We report deduction of the Eliashberg function $\alpha^2 F(\theta,\omega)$ at energy $\omega$ and along momentum cuts at angles $\theta$ normal to the Fermi surface from the high resolution laser angle resolved photoemission spectroscopy on slightly underdoped Bi2212 in the normal and superconducting states. Our principle result is that despite the angle dependence of the extracted single-particle self-energy, the Eliashberg function in the normal state collapses onto a single function of $\omega$ independent of the angle. It has a peak around 0.05 eV, flattens out above 0.1 eV with the angle dependent cut-off.
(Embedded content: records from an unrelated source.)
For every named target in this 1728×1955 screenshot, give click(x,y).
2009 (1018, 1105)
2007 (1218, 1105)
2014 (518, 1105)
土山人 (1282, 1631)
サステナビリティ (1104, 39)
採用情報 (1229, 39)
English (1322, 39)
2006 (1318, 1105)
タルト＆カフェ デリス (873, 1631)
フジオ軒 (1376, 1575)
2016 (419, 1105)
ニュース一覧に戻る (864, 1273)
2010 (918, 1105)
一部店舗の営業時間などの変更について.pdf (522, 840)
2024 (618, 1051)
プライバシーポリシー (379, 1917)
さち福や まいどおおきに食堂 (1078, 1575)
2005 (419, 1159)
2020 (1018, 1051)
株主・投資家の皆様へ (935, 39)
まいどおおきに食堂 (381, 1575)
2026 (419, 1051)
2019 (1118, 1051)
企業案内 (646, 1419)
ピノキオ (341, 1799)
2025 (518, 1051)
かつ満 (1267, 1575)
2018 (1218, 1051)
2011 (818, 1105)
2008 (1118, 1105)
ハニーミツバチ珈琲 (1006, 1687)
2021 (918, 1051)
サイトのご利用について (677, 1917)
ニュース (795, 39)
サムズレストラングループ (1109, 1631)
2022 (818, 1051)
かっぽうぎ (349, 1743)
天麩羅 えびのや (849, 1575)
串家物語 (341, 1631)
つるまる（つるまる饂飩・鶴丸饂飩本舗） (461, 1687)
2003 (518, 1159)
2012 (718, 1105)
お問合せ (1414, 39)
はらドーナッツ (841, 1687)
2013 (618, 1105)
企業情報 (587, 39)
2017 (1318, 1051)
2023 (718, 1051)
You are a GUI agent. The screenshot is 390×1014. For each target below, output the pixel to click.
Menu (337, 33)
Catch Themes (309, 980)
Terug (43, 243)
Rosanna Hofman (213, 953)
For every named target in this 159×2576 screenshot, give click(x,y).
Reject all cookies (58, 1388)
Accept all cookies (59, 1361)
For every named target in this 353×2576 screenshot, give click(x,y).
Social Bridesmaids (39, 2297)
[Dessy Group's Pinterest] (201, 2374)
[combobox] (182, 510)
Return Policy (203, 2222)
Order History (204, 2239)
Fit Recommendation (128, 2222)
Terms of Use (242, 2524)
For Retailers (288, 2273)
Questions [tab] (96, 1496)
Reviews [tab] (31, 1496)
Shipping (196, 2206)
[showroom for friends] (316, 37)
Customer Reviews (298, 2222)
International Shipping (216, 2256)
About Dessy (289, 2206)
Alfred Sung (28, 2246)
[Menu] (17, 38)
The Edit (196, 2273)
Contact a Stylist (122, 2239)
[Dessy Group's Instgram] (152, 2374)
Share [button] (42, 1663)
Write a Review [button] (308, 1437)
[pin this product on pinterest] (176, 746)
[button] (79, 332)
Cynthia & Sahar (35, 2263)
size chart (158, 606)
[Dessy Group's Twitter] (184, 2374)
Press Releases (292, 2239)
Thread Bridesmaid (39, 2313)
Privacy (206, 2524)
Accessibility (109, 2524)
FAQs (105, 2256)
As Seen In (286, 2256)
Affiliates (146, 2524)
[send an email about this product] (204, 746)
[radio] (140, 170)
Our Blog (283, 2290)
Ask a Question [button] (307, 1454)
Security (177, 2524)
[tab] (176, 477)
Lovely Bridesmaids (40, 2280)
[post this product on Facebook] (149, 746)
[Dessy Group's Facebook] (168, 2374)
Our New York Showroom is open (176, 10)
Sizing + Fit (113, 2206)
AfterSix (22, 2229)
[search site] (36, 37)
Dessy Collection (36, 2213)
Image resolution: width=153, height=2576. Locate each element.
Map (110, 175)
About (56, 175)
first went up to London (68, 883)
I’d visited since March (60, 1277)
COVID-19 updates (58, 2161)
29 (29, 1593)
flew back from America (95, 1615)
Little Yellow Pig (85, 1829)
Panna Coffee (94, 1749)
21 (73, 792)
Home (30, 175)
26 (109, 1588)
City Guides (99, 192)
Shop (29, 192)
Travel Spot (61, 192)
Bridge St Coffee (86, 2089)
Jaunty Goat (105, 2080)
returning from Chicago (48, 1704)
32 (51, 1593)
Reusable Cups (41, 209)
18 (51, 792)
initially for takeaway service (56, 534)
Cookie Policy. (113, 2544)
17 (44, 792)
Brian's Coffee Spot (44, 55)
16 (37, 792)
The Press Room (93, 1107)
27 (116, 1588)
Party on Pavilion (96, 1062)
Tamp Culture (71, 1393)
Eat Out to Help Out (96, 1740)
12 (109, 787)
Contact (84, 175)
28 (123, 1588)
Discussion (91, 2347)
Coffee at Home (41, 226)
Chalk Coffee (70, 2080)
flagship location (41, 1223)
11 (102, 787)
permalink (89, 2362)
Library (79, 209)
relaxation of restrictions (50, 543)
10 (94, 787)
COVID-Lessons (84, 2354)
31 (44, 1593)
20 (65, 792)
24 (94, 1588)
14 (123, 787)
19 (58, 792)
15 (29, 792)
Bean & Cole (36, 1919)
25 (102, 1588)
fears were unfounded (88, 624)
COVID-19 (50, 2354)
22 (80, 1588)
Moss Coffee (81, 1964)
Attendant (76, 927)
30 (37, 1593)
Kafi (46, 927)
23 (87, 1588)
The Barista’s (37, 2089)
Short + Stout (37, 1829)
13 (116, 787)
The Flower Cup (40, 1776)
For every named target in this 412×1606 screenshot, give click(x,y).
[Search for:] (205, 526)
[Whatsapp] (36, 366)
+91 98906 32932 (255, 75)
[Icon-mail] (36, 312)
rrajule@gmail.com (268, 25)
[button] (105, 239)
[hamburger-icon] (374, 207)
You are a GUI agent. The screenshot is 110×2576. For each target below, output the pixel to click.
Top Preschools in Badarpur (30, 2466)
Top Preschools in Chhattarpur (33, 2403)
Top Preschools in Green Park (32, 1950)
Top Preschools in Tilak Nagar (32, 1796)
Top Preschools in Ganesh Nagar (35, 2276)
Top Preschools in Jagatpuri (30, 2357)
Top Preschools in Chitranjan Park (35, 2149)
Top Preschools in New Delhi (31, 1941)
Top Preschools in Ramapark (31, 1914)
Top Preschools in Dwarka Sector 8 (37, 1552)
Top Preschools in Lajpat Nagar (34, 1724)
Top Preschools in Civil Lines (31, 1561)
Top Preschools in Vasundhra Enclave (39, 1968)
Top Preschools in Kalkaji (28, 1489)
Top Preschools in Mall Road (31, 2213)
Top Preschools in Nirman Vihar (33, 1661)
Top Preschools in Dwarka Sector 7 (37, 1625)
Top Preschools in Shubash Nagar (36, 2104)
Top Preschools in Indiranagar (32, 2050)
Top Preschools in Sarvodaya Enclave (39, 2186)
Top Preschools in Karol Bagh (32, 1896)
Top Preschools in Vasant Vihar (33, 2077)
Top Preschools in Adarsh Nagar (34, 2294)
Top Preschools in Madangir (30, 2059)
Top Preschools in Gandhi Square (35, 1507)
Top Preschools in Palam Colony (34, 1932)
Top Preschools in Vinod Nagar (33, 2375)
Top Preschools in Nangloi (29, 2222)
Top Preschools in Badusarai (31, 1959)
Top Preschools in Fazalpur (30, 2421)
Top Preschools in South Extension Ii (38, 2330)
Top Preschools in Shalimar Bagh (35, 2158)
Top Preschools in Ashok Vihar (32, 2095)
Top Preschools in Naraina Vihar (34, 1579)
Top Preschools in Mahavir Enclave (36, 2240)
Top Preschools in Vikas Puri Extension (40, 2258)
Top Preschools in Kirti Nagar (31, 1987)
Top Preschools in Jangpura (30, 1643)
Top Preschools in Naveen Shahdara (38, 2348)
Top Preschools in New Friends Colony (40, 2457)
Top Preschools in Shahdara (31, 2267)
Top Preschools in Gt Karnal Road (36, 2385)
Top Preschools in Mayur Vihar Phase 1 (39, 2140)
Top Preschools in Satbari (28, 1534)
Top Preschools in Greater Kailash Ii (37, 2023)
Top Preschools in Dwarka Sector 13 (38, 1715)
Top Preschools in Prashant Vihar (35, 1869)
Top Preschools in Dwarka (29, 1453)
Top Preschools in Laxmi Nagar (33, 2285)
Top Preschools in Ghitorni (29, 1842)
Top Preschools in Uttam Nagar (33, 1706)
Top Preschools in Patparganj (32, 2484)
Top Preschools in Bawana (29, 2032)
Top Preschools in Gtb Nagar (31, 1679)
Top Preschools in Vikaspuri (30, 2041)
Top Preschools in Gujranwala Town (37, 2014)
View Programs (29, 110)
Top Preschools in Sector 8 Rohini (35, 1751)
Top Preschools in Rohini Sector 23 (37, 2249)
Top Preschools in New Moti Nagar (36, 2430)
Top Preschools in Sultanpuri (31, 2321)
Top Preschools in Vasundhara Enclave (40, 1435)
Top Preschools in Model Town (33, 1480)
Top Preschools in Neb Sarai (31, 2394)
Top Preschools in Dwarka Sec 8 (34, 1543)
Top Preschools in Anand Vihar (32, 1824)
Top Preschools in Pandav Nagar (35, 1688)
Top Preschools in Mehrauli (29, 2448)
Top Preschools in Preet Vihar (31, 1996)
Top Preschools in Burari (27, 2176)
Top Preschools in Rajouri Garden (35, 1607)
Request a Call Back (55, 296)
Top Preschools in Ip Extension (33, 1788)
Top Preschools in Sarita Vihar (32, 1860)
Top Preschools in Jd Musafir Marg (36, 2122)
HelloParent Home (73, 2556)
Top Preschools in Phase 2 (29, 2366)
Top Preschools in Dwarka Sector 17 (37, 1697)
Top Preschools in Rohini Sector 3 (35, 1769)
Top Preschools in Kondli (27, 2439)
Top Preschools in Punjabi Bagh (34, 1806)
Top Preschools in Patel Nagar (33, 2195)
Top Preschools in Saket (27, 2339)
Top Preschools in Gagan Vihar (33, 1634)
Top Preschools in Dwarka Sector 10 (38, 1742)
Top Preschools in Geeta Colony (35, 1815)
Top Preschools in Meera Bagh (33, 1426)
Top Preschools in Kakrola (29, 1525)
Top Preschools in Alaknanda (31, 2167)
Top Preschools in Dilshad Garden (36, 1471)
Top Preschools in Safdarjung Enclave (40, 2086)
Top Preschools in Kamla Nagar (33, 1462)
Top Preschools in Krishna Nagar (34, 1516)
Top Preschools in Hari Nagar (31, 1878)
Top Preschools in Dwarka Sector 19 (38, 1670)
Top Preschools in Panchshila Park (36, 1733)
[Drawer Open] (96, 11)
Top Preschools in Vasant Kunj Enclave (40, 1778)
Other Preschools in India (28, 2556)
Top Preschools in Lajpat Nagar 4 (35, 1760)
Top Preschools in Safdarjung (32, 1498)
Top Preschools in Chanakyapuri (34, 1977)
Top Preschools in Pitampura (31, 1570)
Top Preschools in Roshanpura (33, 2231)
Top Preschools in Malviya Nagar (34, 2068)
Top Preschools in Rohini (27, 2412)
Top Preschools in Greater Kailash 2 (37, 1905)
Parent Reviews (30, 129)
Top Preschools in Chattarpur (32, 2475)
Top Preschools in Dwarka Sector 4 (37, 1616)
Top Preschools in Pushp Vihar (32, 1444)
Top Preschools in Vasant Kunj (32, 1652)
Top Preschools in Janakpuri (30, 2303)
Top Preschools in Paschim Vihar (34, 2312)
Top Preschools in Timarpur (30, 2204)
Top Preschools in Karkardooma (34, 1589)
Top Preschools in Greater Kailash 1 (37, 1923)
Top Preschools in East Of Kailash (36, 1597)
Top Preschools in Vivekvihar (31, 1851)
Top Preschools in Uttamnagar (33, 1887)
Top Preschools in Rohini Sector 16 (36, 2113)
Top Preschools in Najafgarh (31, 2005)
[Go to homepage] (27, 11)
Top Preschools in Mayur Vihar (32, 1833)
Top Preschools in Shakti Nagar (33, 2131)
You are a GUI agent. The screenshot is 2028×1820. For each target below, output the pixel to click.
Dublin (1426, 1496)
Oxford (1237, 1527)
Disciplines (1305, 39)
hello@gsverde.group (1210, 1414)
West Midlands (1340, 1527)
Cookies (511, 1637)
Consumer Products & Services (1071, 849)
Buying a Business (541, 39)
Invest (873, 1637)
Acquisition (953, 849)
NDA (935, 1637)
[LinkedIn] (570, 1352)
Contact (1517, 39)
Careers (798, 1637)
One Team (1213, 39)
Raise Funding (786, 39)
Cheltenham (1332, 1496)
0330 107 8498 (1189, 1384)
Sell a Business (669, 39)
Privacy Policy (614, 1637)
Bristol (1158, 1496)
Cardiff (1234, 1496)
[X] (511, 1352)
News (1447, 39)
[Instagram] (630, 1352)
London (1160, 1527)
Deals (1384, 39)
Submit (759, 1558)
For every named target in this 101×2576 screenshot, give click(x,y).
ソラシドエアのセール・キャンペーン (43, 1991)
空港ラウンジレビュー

The cut-off energy is given by the intrinsic value of about 0.4 eV or the energy of the band bottom in direction $\theta$, whichever is lower. These results are consistent only with fluctuation spectra which have the correlation length of the lattice constant or shorter. In the superconducting state, the deduced $\alpha^2 F(\theta,\omega)$ exhibits a new peak around 0.015 eV in addition to the 0.05 eV peak and flat spectrum as in the normal state. Both peaks become enhanced as $T$ is lowered or the angle moves away from the nodal direction. The implication of these findings is discussed.